In Rzeszow, Poland, a fan held aloft a sign saying, "Death to the Hooked Noses," another shot at Jewish people. In Krakow, fans wore anti-Semitic shirts and attacked police when they couldn't get at opposing fans through a Plexiglas barrier that had been erected in the stadium.

Things seemed just as bad, if not worse, in Ukraine. There were more monkey chants in Kiev, and in Kharkiv, Rogers stunningly found hundreds of men, women and children throwing their hands up in an apparent Nazi salute and chanting, "Sieg heil!" A common greeting in Adolf Hitler's Germany, it means, "Hail, Victory!"

Of the gesture, Volodymyr Kovrygin of the Kharkiv police told Rogers there was no racism at the game and that home fans were merely pointing at the opposing team's supporters.

One of the documentary's most disturbing scenes also came at Kharkiv when home team fans surrounded several Indian students sitting in the stadium's family section and brutally attacked them.
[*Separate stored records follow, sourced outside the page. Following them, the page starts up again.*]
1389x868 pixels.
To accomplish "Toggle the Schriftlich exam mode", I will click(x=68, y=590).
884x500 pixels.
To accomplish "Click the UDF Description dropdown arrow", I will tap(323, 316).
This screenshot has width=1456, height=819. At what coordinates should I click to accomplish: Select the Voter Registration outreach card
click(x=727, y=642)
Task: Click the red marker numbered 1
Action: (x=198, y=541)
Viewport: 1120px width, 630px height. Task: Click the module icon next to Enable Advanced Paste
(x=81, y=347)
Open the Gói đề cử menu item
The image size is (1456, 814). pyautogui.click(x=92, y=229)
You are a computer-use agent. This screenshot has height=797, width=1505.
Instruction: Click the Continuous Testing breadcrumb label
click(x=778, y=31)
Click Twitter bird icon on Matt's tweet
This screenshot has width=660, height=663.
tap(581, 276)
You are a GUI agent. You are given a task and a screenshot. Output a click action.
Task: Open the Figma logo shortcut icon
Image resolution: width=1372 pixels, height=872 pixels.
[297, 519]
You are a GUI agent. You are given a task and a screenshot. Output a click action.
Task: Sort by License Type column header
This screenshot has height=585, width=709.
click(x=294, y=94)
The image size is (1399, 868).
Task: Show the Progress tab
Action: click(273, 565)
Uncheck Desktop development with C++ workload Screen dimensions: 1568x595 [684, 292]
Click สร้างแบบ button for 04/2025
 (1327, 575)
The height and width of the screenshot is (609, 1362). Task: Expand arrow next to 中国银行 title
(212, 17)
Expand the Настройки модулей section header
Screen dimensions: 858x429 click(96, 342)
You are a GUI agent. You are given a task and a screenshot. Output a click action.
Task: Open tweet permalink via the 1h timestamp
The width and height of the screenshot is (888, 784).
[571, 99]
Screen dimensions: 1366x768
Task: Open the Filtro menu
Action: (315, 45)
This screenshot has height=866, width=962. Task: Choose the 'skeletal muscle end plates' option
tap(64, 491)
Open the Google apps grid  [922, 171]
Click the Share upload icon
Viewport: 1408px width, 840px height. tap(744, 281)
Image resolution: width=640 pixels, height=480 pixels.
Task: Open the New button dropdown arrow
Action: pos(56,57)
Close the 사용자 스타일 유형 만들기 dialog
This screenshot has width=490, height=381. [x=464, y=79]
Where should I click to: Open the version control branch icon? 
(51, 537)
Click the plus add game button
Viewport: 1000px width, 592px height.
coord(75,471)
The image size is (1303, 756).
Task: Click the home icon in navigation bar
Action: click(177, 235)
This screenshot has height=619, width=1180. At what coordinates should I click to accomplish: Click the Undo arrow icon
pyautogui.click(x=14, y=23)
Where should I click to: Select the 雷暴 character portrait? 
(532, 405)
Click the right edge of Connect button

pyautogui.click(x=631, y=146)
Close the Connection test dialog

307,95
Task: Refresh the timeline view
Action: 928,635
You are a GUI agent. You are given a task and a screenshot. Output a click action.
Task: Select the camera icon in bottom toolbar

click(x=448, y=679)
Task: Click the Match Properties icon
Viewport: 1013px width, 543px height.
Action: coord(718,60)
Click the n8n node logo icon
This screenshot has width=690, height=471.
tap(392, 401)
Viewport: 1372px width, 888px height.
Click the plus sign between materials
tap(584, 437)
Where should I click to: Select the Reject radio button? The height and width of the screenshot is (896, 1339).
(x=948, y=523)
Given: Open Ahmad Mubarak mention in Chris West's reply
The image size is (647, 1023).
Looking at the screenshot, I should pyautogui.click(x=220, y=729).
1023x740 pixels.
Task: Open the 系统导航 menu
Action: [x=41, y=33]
The Indians were rooting for the same team as their attackers.

Despite these seemingly indisputable images, the documentary is not without its detractors. Bosacki of the Polish Foreign Ministry called the episode "cheap journalism," while Khandogiy, the Ukrainian ambassador, called it "unbalanced and biased reporting."

"Racism and racial ideology is against the law, and if those young fans were shouting anything close to Nazi slogans they would have been prosecuted," Khandogiy said.

Even one of the documentary's sources - the American-born Jonathan Ornstein, who heads the Jewish Community Center of Krakow - has come forward to say the BBC "exploited" him as a source.

In a statement to The Economist, he wrote, "The organization used me and others to manipulate the serious subject of anti-Semitism for its own sensationalist agenda; in doing so, the BBC has insulted all Polish people and done a disservice to the growing, thriving Jewish community of Poland."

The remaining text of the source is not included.